## WORK TO BE COMPLETED
Please lay out the records from the line with "Viewport: 1052px width, 720px" through the end of the records as a Markdown table with the columns Row and Line text, numbering each line and skipping blank lines. Leave the pictures out.

## LISTED ENTRIES
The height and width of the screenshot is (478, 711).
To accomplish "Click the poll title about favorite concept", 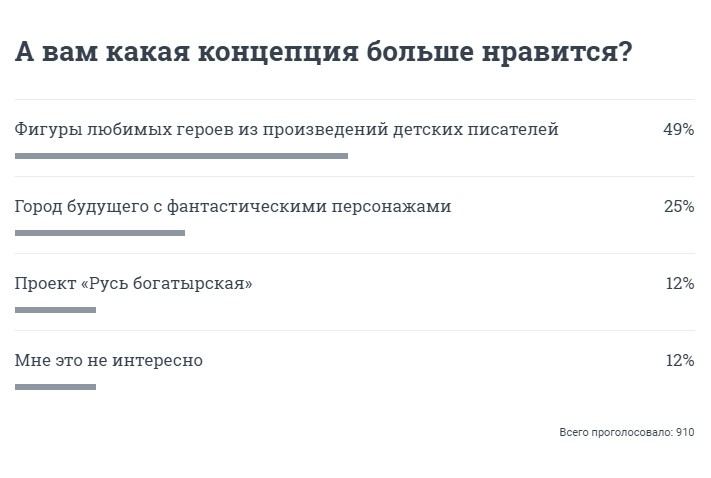I will 323,51.
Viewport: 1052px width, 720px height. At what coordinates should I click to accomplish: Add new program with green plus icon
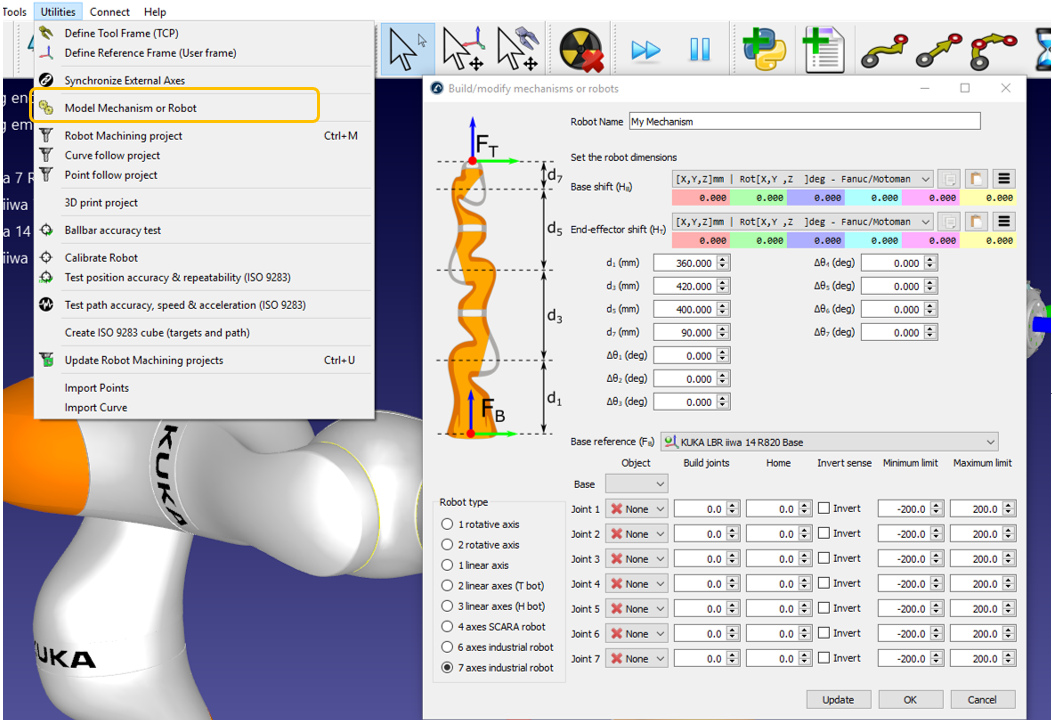click(823, 50)
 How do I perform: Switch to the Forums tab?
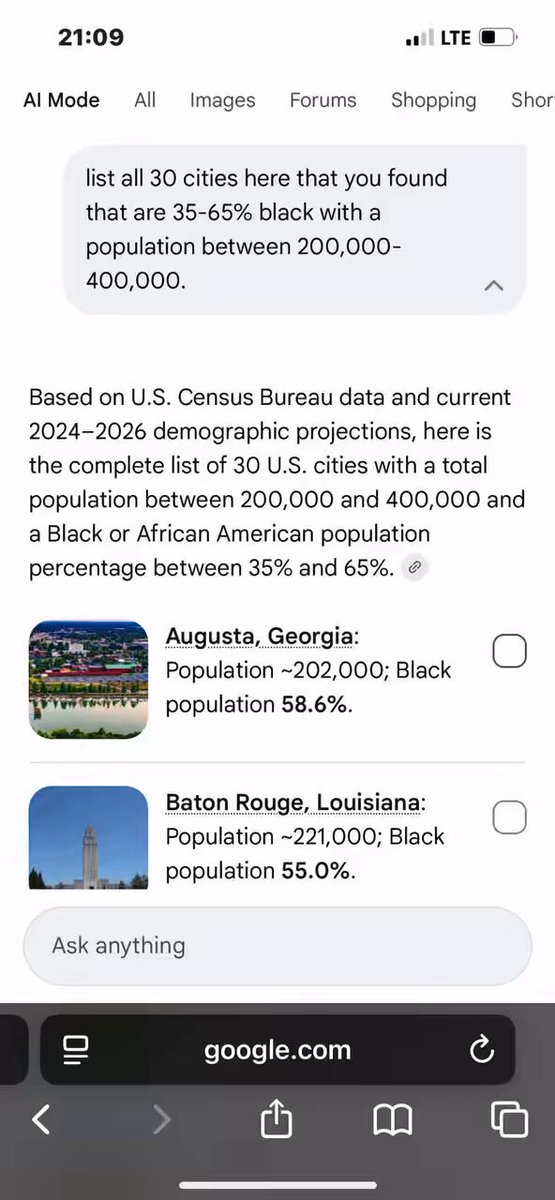point(323,100)
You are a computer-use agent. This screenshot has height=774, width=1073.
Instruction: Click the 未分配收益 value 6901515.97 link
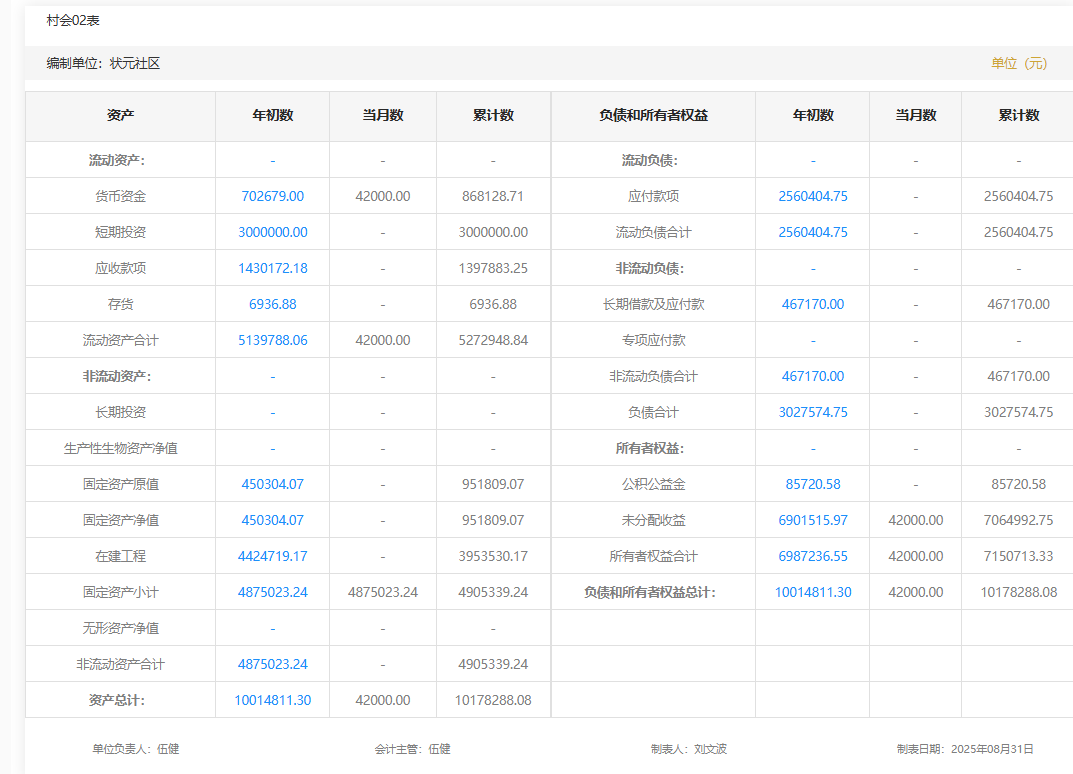point(812,520)
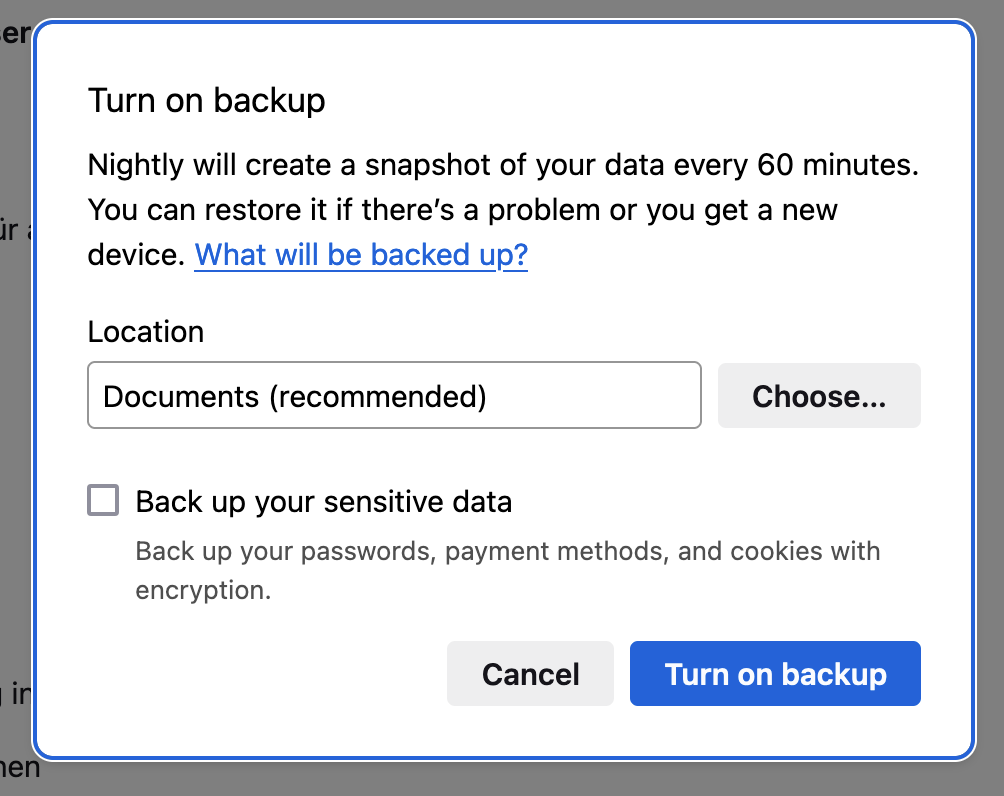Click the Choose... location button

[819, 396]
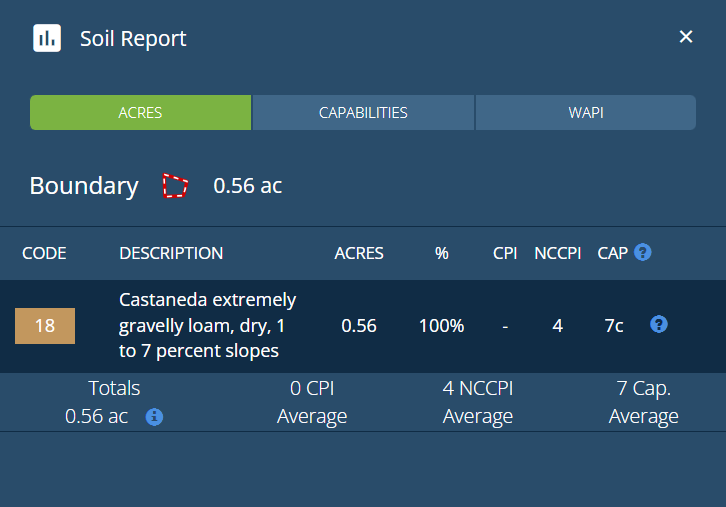Click the NCCPI column header
The image size is (726, 507).
coord(558,253)
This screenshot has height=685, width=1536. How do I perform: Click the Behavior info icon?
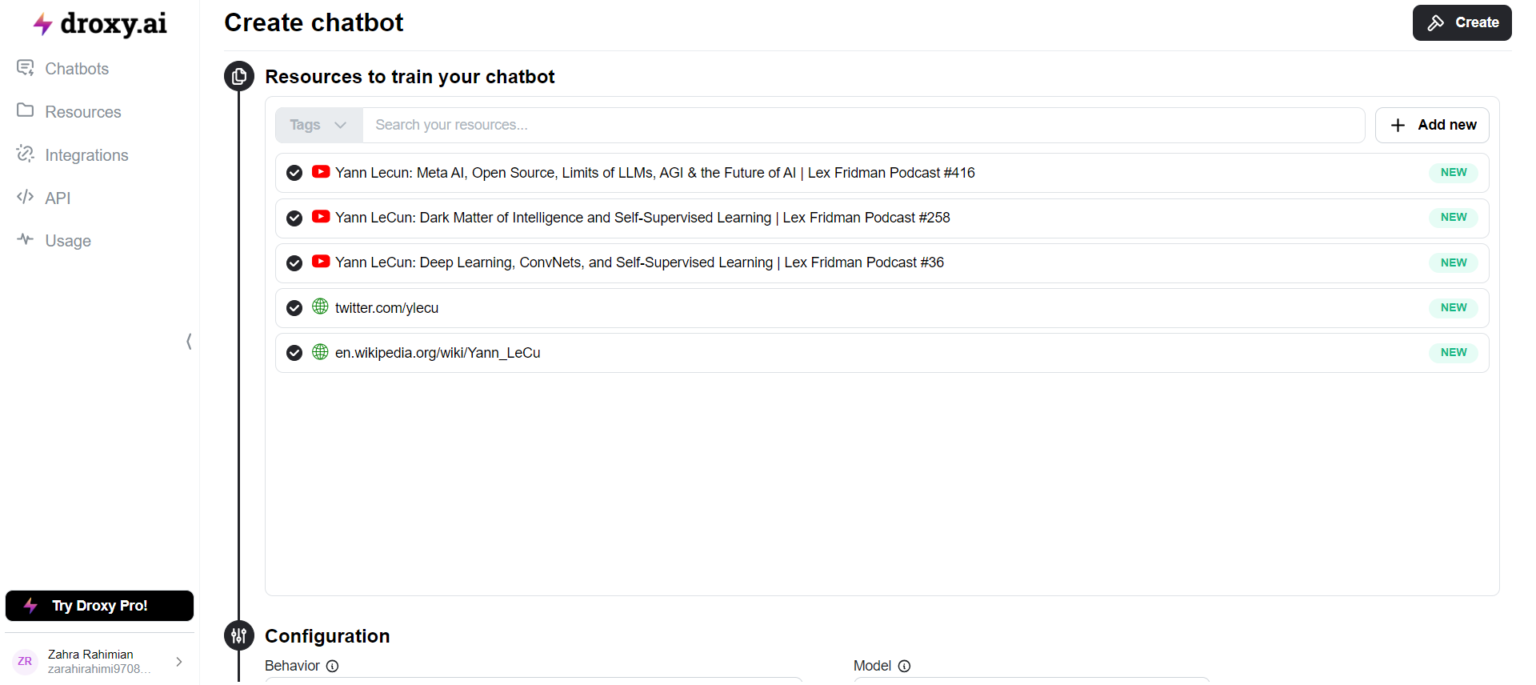click(x=332, y=666)
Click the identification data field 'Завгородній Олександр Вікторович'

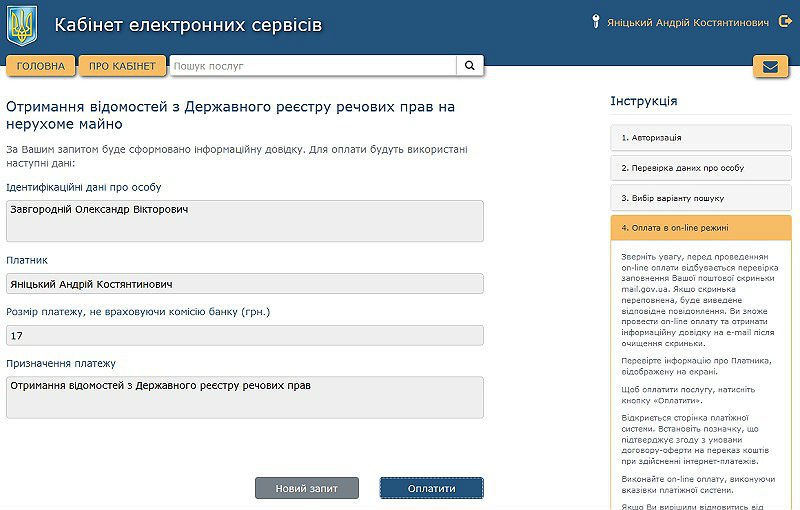[x=244, y=220]
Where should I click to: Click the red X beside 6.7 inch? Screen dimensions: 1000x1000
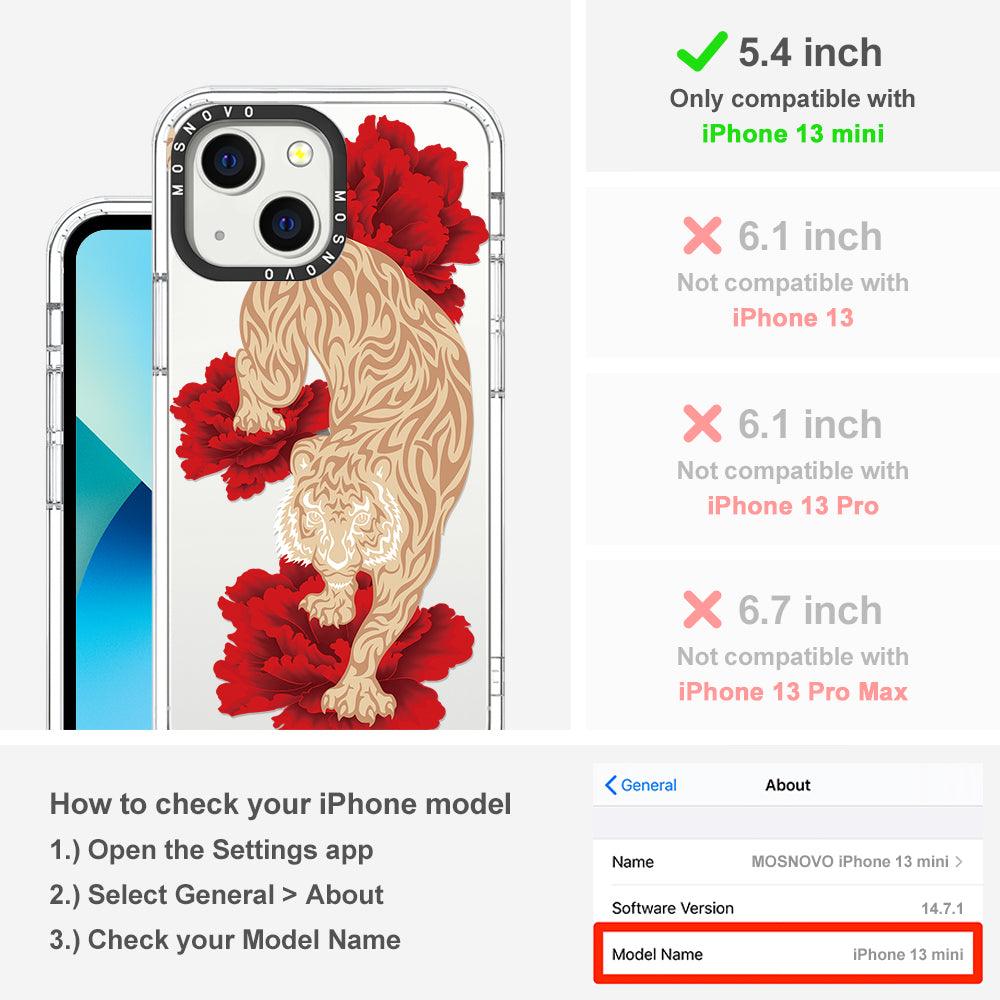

## OUTPUT FOR THIS TASK
| Row | Line text |
|---|---|
| 1 | Viewport: 1052px width, 720px height. At what coordinates should I click to accomplish: Add new program with green plus icon |
| 2 | click(823, 50) |
| 3 |  How do I perform: Switch to the Forums tab? |
| 4 | point(323,100) |
| 5 | You are a computer-use agent. This screenshot has height=774, width=1073. |
| 6 | Instruction: Click the 未分配收益 value 6901515.97 link |
| 7 | point(812,520) |
| 8 | Click the Choose... location button |
| 9 | [819, 396] |
| 10 | Click the NCCPI column header |
| 11 | The image size is (726, 507). |
| 12 | coord(558,253) |
| 13 | This screenshot has height=685, width=1536. How do I perform: Click the Behavior info icon? |
| 14 | click(x=332, y=666) |
| 15 | Click the identification data field 'Завгородній Олександр Вікторович' |
| 16 | [x=244, y=220] |
| 17 | Where should I click to: Click the red X beside 6.7 inch? Screen dimensions: 1000x1000 |